Karin Borghouts: Cooking in a Pink Kitchen
Text and Photography by Karin Borghouts
The Fierenshoven (Fierensblokken) is a monumental modernist residential complex in Antwerp with 205 social housing units and eleven shops, built in 1938-1939 by the housing company Onze Woning to a design by Gustave Fierens. A renovation by Happel Cornelisse Verhoeven Architecten and Molenaar & Co Architecten for the client AG Vespa is currently under way. Artist Photographer Karin Borghouts has documented the building during the demolition phase.
KB I like to photograph spaces in an intermediate phase. People lived in them and now they are empty and the next phase can begin. These rooms and these stairs have seen many lives go by. It is always exciting to enter empty houses. Here they were apartments, abandoned already for a long period. I like how you can see the traces of the former residents. The wallpaper and the colors they have used to paint the doors, windows and walls. These rooms radiate the atmosphere of the seventies or earlier. It seems great to me to prepare meals in a pink kitchen! Private homes are isolated cells of freedom for their residents. One could try to live his dreamed life behind the closed doors.

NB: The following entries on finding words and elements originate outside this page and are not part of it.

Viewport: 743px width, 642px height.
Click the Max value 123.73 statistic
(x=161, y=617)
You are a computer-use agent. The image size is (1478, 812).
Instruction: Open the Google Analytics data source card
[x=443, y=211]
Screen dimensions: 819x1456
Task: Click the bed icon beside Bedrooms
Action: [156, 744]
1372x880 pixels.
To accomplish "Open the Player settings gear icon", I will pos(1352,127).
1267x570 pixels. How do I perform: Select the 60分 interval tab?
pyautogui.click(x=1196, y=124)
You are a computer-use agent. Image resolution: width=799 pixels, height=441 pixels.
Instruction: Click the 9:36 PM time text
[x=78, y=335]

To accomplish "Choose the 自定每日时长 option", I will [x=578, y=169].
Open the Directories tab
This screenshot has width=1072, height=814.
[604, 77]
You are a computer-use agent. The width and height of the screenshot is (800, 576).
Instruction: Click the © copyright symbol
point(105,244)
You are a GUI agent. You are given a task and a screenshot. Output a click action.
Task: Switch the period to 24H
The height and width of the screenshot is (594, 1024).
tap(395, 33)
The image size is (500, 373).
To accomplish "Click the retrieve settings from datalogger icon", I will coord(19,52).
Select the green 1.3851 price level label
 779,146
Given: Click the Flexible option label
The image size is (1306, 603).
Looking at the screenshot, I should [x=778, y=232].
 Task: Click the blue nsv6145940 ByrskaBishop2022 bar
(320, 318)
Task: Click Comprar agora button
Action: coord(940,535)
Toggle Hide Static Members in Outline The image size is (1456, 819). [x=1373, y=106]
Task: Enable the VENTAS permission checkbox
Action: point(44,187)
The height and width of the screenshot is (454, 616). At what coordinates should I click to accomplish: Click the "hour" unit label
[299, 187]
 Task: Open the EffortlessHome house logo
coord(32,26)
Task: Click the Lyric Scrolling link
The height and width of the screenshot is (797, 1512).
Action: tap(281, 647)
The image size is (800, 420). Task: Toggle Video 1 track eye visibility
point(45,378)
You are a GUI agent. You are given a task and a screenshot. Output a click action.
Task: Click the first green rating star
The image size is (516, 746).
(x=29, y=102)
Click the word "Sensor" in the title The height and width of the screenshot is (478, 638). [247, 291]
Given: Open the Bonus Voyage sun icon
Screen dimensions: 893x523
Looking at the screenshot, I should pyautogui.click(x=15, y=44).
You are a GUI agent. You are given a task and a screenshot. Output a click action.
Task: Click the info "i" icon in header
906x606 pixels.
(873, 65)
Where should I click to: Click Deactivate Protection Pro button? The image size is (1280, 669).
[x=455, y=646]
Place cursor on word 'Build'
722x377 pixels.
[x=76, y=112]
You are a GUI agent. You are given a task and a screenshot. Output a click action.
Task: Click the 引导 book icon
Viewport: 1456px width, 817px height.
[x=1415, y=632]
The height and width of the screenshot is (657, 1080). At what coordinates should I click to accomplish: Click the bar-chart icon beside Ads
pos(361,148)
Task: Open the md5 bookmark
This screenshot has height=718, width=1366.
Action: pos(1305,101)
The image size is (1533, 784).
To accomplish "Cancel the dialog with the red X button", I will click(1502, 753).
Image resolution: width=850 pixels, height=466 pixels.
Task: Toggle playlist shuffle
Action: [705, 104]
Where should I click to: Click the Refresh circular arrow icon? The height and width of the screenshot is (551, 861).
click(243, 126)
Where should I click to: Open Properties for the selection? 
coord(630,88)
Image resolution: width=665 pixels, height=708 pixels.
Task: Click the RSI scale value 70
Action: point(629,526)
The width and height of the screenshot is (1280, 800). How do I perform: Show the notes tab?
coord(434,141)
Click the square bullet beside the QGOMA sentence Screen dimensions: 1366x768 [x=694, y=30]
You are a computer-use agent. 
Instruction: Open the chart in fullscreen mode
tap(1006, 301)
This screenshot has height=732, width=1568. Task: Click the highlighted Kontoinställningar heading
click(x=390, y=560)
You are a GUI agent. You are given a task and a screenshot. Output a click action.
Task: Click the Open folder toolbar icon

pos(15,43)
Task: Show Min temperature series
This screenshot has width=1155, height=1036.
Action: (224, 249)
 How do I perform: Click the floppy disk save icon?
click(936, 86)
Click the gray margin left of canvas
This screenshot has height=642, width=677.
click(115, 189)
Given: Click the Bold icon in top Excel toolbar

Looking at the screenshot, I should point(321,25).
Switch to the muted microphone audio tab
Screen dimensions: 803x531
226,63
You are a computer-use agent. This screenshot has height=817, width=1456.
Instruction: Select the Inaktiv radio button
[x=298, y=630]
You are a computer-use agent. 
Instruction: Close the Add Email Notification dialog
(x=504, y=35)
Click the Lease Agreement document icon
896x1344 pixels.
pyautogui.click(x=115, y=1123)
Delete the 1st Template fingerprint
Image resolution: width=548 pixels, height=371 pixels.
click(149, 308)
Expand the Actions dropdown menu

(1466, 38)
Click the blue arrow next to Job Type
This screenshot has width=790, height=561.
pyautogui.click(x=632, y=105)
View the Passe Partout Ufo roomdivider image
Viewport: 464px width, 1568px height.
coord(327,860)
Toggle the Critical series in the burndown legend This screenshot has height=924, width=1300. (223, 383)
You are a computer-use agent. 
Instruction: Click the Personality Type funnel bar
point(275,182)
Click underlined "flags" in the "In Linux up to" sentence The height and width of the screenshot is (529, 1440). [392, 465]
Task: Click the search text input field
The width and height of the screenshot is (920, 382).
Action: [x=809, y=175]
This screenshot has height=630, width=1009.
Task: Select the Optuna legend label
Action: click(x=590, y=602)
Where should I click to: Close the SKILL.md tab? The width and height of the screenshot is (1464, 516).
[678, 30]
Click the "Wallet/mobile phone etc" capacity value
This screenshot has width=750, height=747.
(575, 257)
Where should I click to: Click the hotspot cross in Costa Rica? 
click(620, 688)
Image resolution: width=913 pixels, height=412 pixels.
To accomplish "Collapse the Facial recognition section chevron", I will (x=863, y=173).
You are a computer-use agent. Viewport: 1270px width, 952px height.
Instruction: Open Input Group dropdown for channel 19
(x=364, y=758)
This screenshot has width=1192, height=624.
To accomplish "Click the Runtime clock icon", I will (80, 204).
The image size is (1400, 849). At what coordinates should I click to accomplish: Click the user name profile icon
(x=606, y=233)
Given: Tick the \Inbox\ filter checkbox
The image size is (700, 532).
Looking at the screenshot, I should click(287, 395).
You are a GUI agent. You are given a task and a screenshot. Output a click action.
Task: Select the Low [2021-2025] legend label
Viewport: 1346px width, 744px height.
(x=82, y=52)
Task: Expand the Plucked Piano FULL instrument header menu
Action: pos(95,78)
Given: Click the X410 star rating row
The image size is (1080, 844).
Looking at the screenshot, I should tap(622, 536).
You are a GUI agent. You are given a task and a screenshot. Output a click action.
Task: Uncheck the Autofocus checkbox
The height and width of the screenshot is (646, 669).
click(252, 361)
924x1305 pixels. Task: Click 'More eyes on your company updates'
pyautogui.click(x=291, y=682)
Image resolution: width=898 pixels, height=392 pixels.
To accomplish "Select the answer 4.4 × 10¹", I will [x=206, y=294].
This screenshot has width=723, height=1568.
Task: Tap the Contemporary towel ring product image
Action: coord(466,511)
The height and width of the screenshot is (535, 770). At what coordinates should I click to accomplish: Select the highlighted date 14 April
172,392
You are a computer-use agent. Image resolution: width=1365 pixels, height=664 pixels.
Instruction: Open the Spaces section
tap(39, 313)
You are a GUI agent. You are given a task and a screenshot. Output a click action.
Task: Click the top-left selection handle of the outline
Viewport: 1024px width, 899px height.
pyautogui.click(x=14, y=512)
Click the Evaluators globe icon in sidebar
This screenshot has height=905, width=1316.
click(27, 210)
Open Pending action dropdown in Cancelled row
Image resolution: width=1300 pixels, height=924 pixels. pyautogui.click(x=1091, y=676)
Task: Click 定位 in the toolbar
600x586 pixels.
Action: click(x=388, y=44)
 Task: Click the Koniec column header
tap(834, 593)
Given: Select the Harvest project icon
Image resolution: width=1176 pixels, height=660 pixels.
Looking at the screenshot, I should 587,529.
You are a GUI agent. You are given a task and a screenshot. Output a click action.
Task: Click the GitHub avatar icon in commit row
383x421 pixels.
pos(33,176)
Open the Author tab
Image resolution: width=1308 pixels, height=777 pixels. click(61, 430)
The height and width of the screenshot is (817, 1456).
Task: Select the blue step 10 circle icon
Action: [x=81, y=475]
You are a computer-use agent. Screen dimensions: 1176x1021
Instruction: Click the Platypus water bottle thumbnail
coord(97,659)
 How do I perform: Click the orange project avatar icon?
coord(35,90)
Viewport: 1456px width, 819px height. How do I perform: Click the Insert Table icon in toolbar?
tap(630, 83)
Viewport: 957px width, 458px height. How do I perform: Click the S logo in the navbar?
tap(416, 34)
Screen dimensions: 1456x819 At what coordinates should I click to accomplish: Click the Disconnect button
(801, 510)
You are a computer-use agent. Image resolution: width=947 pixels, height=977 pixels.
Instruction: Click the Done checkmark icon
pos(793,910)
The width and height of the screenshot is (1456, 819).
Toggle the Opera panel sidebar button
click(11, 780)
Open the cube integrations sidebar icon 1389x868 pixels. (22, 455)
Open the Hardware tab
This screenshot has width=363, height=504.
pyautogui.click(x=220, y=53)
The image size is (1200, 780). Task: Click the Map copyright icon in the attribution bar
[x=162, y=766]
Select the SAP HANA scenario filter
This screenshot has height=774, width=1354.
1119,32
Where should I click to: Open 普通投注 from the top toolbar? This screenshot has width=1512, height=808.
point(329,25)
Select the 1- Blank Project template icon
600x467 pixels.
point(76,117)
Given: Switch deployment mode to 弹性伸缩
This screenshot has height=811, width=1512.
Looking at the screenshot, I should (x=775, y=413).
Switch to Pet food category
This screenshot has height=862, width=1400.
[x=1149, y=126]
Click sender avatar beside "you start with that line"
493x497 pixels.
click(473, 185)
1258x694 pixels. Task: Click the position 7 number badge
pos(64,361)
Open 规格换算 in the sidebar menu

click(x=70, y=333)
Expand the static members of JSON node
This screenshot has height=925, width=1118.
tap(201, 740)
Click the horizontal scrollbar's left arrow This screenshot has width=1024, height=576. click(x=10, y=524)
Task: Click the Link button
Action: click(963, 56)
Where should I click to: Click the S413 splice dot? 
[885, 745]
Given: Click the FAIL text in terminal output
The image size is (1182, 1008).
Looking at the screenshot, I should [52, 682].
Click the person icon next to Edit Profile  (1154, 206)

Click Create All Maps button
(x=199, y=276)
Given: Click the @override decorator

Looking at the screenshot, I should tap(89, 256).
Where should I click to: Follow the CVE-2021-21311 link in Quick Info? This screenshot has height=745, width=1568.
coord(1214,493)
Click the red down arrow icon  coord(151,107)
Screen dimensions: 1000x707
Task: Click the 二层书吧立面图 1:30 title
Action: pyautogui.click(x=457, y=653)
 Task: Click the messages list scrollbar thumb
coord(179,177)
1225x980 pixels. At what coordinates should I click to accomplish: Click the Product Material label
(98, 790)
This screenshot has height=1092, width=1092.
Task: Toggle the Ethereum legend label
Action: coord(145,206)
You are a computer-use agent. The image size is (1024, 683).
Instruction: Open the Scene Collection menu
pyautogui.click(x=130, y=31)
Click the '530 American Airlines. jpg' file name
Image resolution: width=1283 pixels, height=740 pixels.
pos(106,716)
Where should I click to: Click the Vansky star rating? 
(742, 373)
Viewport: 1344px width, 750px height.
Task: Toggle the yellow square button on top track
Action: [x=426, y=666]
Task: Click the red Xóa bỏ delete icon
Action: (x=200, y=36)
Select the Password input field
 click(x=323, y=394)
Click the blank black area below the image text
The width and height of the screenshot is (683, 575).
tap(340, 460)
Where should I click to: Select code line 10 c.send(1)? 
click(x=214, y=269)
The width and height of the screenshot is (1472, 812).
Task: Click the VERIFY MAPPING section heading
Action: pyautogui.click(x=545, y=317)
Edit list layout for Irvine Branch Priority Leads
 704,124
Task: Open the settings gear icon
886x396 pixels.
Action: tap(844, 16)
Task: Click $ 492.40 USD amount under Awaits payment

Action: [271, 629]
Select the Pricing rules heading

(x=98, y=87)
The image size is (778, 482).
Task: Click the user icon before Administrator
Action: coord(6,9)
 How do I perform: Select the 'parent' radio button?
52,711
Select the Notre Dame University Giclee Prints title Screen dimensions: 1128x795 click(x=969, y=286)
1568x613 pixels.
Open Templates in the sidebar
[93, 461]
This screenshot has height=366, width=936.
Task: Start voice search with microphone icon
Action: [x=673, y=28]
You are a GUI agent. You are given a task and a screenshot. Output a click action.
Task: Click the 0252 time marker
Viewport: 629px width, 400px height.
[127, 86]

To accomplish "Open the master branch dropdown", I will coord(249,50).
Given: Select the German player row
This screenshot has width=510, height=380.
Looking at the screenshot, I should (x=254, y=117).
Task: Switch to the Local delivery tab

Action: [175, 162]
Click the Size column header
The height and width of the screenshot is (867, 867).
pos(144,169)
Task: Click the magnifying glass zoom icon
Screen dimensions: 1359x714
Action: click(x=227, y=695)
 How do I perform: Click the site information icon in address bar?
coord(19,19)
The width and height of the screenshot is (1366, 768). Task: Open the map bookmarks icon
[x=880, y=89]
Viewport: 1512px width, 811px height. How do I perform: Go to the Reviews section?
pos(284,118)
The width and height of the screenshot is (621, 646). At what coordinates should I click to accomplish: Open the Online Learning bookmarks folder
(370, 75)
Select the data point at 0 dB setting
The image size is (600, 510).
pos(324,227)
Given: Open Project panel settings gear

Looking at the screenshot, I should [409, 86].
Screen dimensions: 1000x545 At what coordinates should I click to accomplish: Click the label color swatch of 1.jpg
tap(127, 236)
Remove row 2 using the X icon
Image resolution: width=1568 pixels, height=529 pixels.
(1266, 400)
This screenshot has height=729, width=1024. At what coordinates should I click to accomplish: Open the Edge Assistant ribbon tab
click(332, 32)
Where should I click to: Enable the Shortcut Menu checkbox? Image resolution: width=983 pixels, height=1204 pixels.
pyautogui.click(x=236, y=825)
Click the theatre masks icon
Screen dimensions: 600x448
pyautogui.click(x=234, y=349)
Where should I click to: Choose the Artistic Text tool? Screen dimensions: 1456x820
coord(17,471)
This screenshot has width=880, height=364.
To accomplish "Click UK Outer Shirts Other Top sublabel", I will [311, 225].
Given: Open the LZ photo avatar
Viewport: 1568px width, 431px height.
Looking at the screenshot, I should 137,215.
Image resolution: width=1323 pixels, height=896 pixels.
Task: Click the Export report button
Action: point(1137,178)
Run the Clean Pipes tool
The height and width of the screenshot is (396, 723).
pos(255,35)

I try to imagine how people lived here as it wasn't very big. From their high nest the habitants could have a view of a large courtyard and the surrounding streets. The lucky ones had a nice view of the Tropical Institute, an architectural beauty, also built in the Interbellum. They could meet their neighbors on the stairs when they returned from the store on the ground level, with their bags full of leeks and celery. Every room in this building seems to be very different, but after a while, when walking through the different parts of the building, you discover similarities in form. Tiled floors in different patterns remind me of the house where I grew up. Wonderful how this architect, named Gustave Fierens, had an eye for this beautiful decoration.
About the future of this building? It is being renovated by a number of very keen architects and I'm sure that floors and many other details will be preserved.